Install the Stack build system:

$ stack setup
$ stack install nanocoin
$ nanocoin

Running nanocoin will spin up a Node with an RPC server running on localhost:3000 and a P2P server communicating with basic UDP Multicast on port 8001.

You can specify which port to run the RPC server on, and from which directory to load a node's public/private ECC key pair. If you do not supply a KEYS_DIR, the node will generate a random key pair with which to issue transactions and mine block.

Usage: nanocoin [-p|--rpc-port RPC_PORT] [-k|--keys KEYS_DIR]

Enabling Multicast

Nanocoin uses a UDP multicast gossip protocol for P2P networking. Before running the program, make sure your localhost network interface has multicast enabled. The simplest way to do this on Unix-like systems is:

$ sudo ifconfig lo multicast

Otherwise, the program will fail with addMembership: failed (Unknown error -1) error from the Multicast module when attempting to add the node to the multicast group.

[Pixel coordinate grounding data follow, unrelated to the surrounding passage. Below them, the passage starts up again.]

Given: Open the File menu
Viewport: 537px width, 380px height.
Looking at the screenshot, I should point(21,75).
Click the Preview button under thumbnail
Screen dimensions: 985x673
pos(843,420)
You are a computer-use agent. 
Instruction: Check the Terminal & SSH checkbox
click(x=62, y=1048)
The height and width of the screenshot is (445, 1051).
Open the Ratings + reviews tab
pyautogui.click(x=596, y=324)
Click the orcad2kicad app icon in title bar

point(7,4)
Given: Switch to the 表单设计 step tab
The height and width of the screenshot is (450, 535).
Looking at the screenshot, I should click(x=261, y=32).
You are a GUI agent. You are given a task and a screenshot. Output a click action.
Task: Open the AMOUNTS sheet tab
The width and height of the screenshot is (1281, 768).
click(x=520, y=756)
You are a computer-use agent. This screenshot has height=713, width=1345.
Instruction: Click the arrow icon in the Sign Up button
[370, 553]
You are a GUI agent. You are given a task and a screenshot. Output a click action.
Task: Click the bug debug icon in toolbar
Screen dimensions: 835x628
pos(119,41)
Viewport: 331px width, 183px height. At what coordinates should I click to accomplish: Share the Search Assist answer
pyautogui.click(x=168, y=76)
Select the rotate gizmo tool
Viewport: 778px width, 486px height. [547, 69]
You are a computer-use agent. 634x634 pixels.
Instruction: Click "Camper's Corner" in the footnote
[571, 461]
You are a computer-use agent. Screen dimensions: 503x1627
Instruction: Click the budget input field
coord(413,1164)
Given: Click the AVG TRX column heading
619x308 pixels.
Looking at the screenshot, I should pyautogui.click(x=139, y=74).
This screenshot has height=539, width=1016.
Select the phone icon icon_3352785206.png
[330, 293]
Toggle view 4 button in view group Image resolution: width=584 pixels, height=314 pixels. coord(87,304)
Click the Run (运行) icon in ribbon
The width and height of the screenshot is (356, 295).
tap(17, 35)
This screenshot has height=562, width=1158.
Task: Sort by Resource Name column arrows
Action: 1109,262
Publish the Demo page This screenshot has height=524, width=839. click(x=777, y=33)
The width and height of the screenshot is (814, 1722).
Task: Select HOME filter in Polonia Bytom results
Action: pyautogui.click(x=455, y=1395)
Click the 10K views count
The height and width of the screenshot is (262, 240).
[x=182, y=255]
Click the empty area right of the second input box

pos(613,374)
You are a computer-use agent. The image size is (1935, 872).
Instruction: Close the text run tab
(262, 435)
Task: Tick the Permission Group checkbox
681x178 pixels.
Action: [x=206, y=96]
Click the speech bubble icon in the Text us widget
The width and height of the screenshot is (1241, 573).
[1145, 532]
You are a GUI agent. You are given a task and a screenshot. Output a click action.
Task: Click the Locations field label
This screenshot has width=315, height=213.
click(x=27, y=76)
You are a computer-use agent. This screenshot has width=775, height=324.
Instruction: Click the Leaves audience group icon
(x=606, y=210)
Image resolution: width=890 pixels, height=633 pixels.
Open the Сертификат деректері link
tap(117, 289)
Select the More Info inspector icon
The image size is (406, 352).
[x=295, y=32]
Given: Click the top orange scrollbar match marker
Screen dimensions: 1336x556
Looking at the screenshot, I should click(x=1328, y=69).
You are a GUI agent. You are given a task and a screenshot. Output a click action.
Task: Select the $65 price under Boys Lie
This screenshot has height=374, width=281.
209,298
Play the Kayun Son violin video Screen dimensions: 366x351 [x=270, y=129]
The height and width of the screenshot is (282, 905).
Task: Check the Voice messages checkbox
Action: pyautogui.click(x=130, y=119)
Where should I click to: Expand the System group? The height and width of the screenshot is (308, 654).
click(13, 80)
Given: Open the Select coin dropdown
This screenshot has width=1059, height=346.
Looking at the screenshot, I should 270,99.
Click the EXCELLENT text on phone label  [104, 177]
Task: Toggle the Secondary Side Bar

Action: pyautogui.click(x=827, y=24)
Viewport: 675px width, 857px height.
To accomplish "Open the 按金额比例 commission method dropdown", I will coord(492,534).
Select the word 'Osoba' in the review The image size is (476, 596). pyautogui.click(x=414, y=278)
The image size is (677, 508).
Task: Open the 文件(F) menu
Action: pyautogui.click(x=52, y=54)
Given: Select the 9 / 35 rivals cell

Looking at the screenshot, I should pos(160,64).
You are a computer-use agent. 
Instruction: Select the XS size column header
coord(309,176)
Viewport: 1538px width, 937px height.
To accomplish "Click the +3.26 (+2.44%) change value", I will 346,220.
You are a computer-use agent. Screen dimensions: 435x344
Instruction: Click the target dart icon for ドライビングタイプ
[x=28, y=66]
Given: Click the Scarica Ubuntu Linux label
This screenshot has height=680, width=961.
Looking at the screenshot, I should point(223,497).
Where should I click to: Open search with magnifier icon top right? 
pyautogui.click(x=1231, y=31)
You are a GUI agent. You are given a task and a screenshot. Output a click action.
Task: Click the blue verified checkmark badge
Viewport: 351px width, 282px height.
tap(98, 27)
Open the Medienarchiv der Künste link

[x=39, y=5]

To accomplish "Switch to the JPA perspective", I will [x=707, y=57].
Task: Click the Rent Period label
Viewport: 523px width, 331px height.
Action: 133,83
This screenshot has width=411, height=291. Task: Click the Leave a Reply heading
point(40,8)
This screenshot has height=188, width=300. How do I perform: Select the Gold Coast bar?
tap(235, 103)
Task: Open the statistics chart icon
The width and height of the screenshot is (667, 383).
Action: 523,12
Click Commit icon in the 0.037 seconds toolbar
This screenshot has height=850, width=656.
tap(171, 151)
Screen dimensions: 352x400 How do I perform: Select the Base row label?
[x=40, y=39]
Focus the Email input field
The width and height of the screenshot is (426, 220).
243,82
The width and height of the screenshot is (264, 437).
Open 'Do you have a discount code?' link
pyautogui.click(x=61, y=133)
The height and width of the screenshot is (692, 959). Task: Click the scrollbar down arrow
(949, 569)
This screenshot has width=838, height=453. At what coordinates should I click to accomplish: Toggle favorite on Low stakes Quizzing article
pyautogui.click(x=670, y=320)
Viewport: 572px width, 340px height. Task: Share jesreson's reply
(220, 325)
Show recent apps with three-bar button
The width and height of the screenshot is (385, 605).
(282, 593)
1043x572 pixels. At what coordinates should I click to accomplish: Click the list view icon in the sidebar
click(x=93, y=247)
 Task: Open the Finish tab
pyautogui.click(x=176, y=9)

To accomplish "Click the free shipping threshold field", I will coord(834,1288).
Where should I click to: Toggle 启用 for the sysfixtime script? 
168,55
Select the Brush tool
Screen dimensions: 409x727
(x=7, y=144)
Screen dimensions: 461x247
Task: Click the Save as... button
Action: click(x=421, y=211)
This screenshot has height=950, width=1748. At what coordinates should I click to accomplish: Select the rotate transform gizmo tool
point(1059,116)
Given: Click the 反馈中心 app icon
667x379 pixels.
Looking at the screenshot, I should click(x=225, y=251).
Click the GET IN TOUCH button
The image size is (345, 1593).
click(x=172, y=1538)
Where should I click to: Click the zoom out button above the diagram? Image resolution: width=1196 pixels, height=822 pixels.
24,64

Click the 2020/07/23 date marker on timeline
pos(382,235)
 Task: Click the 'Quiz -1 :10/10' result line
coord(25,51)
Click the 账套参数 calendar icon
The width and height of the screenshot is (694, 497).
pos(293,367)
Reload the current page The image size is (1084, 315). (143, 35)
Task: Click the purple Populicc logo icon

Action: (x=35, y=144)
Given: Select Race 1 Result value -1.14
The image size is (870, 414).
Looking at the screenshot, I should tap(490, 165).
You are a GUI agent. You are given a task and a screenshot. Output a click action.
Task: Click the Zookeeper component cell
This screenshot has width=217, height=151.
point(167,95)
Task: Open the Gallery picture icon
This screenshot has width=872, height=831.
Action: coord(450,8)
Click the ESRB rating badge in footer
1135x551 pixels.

Usually, lo is the name of the local loopback (localhost) network interface on modern Linux machines, but could differ depending on your machine and/or OS. To check what your localhost network interface is, type ifconfig; The interface prefixed by lo, e.g. lo0 is usually the interface of interest. Simply replace lo with the name of your localhost network interface in the command above.

RPC Interface

Nanocoin's RPC interface is implemented via an HTTP web server that serves as both a command and query entry points. Simply type in localhost:XXXX/<cmd-or-query> to interact with the node1:

Queries

/address:

View the address of the current node (derived from the nodes public key)

/blocks:

View the blocks on the block chain, including their transactions.

/mempool:

View the current collected transactions that have not yet been included in a
block on the network.

/ledger:

View the current state of the ledger, representative of all the transactions
of all the blocks applied in order to result in a cumulative ledger state.

Commands

/mineBlock:

Attempt to mine a block containing the transactions currently in the node's mempool.
This will fail if there are no transactions in the mempool. 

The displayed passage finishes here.